▶ WHAT THE TASK ASKS
Work through the data below and copy out every line where "will" is found.

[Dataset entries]
|---|
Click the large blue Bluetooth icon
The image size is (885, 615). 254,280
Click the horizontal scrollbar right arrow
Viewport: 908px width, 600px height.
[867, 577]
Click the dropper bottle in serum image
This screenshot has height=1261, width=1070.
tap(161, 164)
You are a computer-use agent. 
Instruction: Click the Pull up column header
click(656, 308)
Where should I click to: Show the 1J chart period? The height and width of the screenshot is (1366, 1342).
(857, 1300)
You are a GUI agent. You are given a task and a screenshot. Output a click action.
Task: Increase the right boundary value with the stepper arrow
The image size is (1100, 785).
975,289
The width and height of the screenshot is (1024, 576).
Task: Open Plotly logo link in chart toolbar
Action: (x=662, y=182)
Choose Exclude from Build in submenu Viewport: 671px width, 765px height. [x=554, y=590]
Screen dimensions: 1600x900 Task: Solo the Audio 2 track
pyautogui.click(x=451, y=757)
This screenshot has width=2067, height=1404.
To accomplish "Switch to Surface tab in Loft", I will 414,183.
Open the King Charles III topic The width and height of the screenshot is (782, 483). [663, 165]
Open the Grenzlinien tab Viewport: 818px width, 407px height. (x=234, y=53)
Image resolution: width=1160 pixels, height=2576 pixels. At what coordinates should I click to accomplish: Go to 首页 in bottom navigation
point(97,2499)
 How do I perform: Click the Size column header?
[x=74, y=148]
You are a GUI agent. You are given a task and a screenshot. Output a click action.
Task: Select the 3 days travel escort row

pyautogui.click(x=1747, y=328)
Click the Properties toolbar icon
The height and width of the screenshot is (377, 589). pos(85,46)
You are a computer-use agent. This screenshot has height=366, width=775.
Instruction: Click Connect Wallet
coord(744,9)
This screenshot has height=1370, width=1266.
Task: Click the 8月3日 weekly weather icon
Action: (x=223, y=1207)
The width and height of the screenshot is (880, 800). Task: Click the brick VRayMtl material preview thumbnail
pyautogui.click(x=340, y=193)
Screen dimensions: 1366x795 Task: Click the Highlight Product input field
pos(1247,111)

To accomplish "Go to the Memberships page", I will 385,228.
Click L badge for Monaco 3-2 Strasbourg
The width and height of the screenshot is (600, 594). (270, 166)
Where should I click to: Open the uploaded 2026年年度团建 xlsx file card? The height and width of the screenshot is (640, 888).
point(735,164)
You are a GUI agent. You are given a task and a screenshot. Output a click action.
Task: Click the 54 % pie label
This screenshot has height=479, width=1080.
|---|
▶ RESULT OF THE EXERCISE
To accomplish "Switch to Surface tab in Loft", I will 414,183.
To accomplish "Go to the Memberships page", I will 385,228.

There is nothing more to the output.